%%

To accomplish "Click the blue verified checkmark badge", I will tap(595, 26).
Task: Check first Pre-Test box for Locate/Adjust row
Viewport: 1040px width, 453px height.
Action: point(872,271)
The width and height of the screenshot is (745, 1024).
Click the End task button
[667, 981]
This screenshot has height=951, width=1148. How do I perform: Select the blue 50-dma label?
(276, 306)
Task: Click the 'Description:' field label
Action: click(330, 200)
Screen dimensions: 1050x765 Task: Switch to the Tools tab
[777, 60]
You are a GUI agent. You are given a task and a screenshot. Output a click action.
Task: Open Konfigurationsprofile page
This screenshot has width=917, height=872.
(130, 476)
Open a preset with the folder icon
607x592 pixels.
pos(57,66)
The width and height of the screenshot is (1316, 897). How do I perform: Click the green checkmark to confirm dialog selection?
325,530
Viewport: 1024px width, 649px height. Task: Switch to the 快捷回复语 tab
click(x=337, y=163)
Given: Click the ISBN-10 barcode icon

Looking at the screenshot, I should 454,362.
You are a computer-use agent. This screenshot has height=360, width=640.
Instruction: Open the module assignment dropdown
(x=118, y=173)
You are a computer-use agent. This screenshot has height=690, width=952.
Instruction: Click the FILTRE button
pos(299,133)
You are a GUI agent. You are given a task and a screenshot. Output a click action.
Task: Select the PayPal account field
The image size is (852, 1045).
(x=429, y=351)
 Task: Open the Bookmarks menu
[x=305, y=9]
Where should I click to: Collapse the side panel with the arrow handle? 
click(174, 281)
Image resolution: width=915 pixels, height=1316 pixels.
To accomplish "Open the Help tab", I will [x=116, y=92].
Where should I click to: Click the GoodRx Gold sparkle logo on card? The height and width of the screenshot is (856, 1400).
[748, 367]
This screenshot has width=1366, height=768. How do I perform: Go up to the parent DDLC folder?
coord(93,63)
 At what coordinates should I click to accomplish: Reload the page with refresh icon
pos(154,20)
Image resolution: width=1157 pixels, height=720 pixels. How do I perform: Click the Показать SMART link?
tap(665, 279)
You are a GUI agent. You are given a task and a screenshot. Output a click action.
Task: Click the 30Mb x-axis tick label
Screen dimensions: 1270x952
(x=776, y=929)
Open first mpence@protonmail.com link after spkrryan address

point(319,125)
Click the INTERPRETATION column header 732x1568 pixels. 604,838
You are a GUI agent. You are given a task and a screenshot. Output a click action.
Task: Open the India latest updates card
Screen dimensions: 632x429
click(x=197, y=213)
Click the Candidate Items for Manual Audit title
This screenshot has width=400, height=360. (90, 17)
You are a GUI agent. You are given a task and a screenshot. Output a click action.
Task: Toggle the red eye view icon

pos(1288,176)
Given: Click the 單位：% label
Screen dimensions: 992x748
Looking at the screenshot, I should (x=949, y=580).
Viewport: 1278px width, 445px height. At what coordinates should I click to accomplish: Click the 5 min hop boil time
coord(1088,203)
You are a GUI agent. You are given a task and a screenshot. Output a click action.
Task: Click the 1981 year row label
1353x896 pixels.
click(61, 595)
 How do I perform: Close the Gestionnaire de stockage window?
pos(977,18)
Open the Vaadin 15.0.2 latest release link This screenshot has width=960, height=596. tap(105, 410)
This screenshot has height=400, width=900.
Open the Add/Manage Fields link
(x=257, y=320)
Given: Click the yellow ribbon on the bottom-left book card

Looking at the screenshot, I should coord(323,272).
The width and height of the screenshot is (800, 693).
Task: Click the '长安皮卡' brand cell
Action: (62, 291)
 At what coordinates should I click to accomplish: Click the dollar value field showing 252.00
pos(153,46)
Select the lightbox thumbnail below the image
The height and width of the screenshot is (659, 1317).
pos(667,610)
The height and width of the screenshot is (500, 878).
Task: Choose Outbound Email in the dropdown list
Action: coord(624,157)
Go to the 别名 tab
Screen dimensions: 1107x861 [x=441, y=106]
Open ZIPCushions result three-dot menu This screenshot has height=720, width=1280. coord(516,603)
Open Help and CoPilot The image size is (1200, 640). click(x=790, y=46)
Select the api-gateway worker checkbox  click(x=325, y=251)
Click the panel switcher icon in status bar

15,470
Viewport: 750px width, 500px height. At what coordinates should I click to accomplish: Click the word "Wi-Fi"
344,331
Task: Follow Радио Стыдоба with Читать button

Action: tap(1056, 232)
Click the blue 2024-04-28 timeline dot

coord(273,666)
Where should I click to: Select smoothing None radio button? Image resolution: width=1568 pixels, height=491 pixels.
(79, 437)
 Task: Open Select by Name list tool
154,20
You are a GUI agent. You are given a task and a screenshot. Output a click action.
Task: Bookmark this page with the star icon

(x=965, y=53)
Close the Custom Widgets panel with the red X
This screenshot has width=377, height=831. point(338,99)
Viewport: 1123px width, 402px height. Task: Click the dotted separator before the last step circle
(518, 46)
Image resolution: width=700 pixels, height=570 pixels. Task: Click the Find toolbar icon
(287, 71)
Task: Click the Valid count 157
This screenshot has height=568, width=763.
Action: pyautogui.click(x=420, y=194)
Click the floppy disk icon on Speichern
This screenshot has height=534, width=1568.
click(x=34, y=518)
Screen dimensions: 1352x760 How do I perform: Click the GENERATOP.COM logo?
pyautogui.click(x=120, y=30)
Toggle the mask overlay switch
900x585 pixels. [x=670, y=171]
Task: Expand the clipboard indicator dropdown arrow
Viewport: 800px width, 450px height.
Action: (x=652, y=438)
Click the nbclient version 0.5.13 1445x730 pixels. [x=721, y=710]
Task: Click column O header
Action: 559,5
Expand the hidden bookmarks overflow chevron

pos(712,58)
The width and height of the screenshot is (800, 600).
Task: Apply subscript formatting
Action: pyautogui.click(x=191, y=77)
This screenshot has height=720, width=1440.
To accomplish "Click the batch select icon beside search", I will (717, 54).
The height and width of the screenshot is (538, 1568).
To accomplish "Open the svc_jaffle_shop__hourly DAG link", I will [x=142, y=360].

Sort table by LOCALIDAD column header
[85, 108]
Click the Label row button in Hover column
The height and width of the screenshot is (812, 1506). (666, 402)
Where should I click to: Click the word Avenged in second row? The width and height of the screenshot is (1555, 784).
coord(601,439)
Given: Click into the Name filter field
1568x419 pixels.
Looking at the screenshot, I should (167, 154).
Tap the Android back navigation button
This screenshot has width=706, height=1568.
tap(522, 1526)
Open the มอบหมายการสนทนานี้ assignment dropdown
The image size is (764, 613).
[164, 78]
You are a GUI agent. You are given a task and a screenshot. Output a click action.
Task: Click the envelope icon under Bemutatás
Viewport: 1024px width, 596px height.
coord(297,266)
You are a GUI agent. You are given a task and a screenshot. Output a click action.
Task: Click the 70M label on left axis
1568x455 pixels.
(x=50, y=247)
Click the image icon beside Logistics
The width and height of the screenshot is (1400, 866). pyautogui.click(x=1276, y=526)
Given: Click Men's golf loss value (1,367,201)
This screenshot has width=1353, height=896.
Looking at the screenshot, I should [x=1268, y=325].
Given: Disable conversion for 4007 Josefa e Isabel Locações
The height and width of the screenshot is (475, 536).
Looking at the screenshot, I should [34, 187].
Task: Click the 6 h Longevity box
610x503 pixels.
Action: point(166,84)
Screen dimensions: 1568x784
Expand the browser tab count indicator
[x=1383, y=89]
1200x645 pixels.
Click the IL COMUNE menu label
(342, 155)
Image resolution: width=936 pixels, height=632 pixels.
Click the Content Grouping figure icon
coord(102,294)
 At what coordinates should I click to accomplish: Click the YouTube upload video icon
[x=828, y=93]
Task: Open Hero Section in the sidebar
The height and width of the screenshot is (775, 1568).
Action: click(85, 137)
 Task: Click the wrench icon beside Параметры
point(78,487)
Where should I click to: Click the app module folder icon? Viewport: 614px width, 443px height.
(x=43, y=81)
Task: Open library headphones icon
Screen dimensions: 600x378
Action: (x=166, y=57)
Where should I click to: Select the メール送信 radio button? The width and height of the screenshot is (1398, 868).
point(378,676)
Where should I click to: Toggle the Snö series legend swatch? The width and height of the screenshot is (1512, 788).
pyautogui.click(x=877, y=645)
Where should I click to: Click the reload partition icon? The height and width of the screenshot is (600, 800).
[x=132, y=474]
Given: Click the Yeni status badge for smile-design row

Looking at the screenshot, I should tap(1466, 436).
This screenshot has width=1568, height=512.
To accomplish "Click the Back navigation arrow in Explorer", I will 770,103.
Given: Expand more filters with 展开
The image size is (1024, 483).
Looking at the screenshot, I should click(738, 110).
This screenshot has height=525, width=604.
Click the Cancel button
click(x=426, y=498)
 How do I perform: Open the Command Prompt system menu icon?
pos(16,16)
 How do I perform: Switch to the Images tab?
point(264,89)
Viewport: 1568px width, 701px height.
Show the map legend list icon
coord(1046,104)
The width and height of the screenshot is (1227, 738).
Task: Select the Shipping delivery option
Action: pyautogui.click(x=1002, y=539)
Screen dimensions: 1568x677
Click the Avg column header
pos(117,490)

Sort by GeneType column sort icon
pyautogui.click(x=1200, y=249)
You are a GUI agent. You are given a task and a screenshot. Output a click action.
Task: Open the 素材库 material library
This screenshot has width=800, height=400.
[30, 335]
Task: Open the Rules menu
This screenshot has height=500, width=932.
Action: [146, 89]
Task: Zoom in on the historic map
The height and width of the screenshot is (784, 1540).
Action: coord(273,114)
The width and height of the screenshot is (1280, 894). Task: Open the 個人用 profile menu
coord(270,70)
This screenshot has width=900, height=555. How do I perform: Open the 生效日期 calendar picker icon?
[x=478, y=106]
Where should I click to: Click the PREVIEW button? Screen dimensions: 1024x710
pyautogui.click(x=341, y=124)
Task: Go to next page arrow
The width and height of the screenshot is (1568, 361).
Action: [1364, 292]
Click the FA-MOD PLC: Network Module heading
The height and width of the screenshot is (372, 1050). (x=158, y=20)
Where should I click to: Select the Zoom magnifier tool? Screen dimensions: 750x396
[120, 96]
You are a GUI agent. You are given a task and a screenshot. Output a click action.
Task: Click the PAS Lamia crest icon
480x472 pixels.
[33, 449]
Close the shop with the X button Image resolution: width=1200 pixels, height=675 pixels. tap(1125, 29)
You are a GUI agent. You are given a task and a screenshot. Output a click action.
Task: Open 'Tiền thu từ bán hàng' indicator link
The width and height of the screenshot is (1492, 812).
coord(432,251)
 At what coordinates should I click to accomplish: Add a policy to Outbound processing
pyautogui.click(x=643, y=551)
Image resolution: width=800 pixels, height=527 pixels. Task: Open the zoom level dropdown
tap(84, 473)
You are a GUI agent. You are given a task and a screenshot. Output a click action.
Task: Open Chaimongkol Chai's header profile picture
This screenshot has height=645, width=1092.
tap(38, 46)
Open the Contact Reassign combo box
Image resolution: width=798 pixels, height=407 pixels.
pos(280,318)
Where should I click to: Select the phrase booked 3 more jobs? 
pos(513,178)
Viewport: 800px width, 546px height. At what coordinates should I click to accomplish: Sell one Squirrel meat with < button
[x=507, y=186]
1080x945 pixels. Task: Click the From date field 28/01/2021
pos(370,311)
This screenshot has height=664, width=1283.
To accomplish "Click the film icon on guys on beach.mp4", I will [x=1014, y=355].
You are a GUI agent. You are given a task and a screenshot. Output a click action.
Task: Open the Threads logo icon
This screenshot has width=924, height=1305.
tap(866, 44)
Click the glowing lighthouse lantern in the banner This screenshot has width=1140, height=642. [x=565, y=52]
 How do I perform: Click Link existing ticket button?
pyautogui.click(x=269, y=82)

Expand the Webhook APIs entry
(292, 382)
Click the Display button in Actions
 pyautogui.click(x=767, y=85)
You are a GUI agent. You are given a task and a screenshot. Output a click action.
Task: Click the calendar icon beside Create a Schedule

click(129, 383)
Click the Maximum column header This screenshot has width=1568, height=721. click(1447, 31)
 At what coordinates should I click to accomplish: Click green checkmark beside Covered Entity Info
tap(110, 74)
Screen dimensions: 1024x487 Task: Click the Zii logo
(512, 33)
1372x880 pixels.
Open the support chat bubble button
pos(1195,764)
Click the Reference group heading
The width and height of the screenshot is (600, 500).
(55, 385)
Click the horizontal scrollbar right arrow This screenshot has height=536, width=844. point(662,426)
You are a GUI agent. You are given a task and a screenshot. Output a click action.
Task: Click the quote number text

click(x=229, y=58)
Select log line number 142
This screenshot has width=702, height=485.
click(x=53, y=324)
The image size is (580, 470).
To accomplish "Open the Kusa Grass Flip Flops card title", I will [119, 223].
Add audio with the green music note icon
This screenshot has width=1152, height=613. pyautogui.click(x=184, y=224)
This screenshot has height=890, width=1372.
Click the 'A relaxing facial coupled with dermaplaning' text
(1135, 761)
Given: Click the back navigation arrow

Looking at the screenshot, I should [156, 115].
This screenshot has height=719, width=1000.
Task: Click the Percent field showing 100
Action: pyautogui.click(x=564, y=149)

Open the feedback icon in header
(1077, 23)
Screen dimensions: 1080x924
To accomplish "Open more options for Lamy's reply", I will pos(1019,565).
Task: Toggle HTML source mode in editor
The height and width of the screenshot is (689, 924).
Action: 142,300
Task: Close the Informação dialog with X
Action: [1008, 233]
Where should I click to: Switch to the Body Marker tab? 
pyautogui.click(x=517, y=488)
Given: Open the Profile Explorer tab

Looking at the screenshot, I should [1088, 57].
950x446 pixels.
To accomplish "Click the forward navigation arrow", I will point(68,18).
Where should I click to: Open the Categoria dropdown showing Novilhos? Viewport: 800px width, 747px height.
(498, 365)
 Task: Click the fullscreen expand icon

%%

Whenever a line in the records contains the word "latest", copy that line.

Task: Open the India latest updates card
Open the Vaadin 15.0.2 latest release link This screenshot has width=960, height=596. tap(105, 410)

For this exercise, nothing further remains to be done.